Drug-Resistant Head Lice

21st Oct 2015 Medical News

Every year, millions of school aged children get head lice. Typically this has been more of a nuisance problem than a serious illness.

Lice are considered ectoparasites that live exclusively on the human scalp and feed off of human blood. Head lice are wingless insects that spread by close contact between people such as with sharing headwear, combs, brushes, towels and clothes. Head lice live approximately 28 – 30 days and multiply quickly. Female lice can lay as many as 90 eggs and within 15-20 days mature into adult lice. Itching is the number one symptom of lice infestation and may take up to several weeks before this starts. Head lice do not transmit communicable diseases.

It is estimated that as many as 12 million children, most commonly pre and elementary school aged, are treated in the U.S. annually for this disease. Treatment is usually by medication containing the active ingredient, permethrin.
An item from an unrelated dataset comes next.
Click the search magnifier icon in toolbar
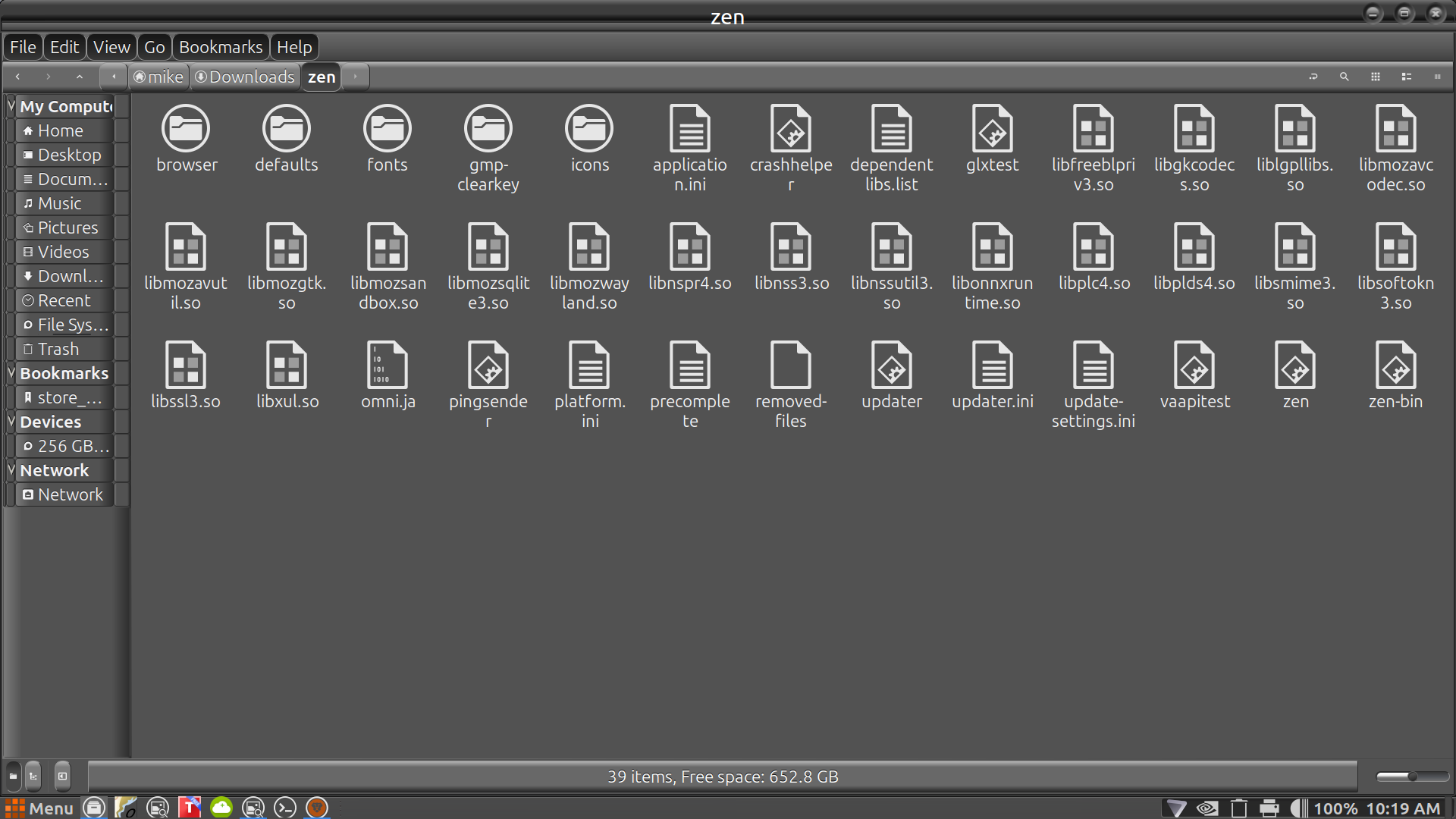 pos(1344,77)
Unfortunately, treatment of head lice is becoming a complex issue. A research team from Southern Illinois University collected lice samples from individuals in over 30 states. Of the samples collected, 104 out of 109 lice populations had gene mutations leading to treatment resistence. To date, more than 25 states have reported resistant head lice. It is believed that resistance to standard medications developed just as antibiotic resistance has. The overuse and misuse of permethrin in this case has led to the development of super lice which make them immune to standard treatments.

Fortunately, several pharmaceutical companies have developed other products that are effective against head lice. Many of these require a doctor’s prescription. The use of home remedies including olive oil, coconut oil, clove oil, and essential oils such as tea tree have also been reported treatments for head lice. While many of these are considered “natural”, the safety and efficacy is unknown.

Keys to treating head lice include using an effective treatment (prescription medication, OTC medication, or natural home remedy), combining the hair carefully to remove nits, vacuuming the home and washing suspected clothing and linens, and daily head checks until infestation is gone. Management of head lice is easier the earlier infestation is identified.



Yook KS et al. In Vitro and In Vivo Evaluation of Infestation Deterrents Against Lice. J. Med Entomology. 2015 2015: 52(5):970-978.